Rites of passage invite and welcome us into new territory in a time of enhanced understanding and personal power. Such ceremonies almost always symbolize death and rebirth motifs. Some people think of it as an epochal time to be reborn, or brought into a new and healthier form.*
An MDMA or safe psilocybin ceremony is intended to create an energizing time that can lift people up to higher realms of thinking and being. As Mayans say, it is a formal time to lift one’s heart. Others might say it is to reboot them, returning to a forgotten, healing mindset that society has slowly melted away. By recapturing the lost essence of the spiritual world, including slowed and circular time, a person is reminded of his origins so that he can see his future. And in that future of personalized evolution there are new (forgotten) dimensions of reality that help us mature and see the world with greater clarity and vision, as well as to become a part of the Whole.
Rites of passage, to be effective, are preceded by a time of deprivation, like a fast. They are usually conducted away from the hubbub of a city and closer to quiet unpopulated areas, away from home and the routines of the constraining familiar. A sacred sentiment surrounds the entire event as the purpose is to foster human development and tug the world along with the aspirant’s small but integral role in the wider process. Repetitive music encourages an altered state and serves to contain the event. Rites of passage are first and foremost for the community, and after that, the individual. It is helpful to have several persons bearing witness to this event so as to sacralize it – to make it sacred and memorable.
On the individual level, these events help craft a new and larger personal identity, moving away from a puny egoic image of self-importance and accomplishment, to a more community-based personhood. They challenge an individual to risk, face fears and regrets, trusting that in the end they will be empowered by the process.
Initiations, like an MDMA ceremony, help participants find their inner core, their personal beliefs, and understand their unfolding ethics and values. At the same time, the initiation helps them learn who they were long ago. All humans must grow into a global identity, but such a huge growth surge often needs a catalyst – often this occurs following a shakeup, one I call a
necessary trauma.
David Oldfield captured an important aspect of this head-to-heart ceremony. He wrote: “The [Elders] teach us that rites of passage impart a form of selfunderstanding that is felt in the heart rather than learned in the head…In ancient cultures, people understood that the wisdom of the heart is accessed by the imagination; that
imagination is the thought of the heart. (my italics)” So it isn’t so important
what we think as
how we think; it is a process of transformation when a person moves that long distance – eighteen inches – from the head to the heart.
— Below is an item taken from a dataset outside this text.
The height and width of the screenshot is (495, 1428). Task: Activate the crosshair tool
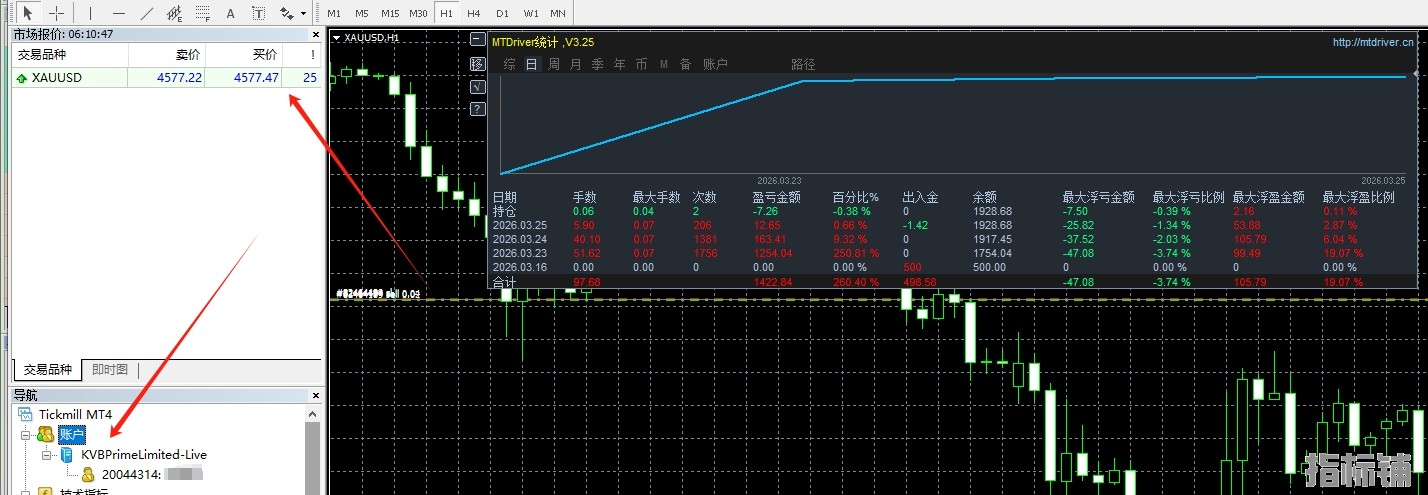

An important part of the completion of any hero’s sacred journey is the obligation to return home with a willingness to share with the community lessons learned while on pilgrimage. It is often referred to as the time of
return and contribution. One cycle has been completed – you go from vulnerable victim to the mentor of those rising up behind you.
Your MDMA treatment is the beginning, your initiation underway. This is a process, not a moment in time, and it requires regularly feeding and fuel that come by way of ongoing rituals. Mayan shamans have borrowed the term
encaminarse from the Spanish language to describe this continuing transformation. The word means “to start walking” or to “get on one’s way.” That is your guidance.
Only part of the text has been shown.